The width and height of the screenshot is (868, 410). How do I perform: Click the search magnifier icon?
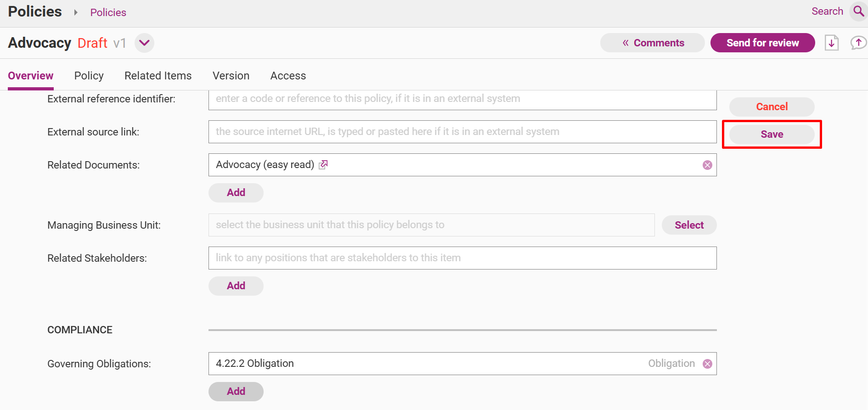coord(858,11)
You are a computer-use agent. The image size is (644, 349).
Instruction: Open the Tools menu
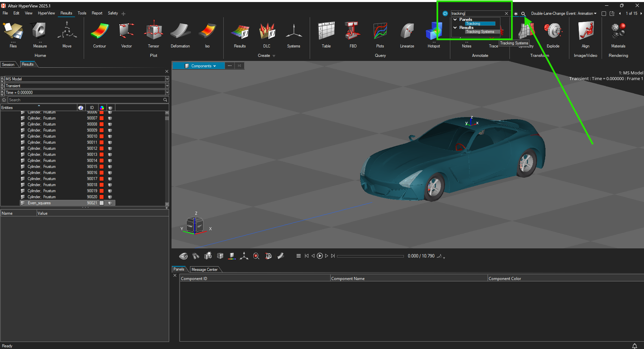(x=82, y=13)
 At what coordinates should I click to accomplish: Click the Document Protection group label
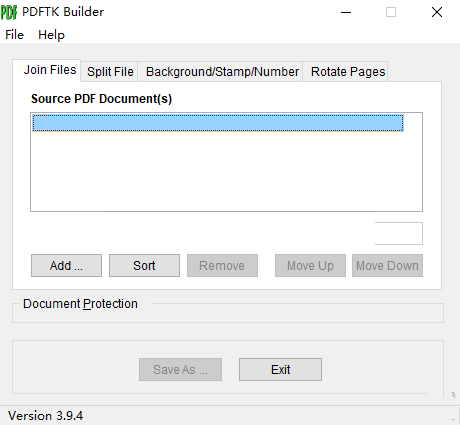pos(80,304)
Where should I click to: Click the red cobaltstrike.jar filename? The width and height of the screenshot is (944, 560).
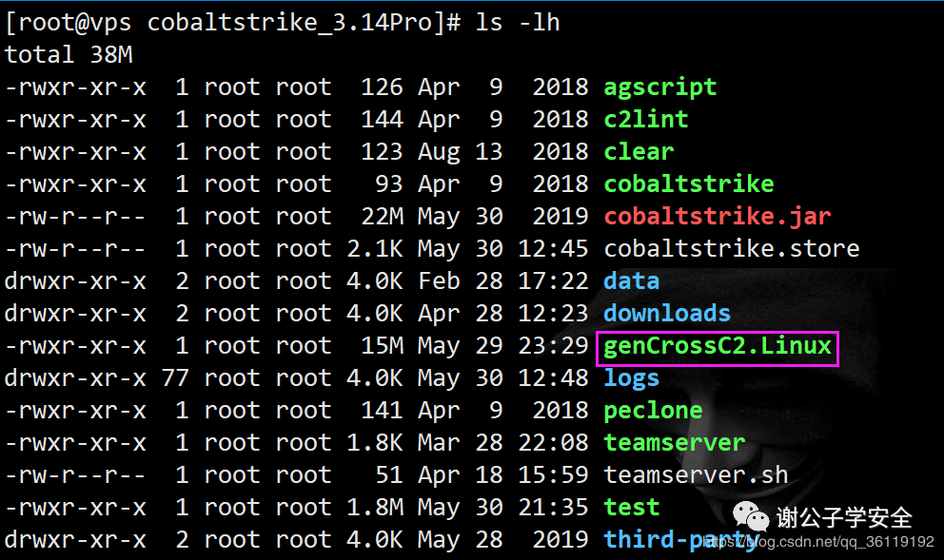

### Exercise:
Beginning with the line where "At what coordinates" appears, restate word for word every line down to the last one in the data, but keep the pictures out.

### Completed exercise:
 At what coordinates should I click to accomplish: Click the Document Protection group label
pos(80,304)
Where should I click to: Click the red cobaltstrike.jar filename? The width and height of the screenshot is (944, 560).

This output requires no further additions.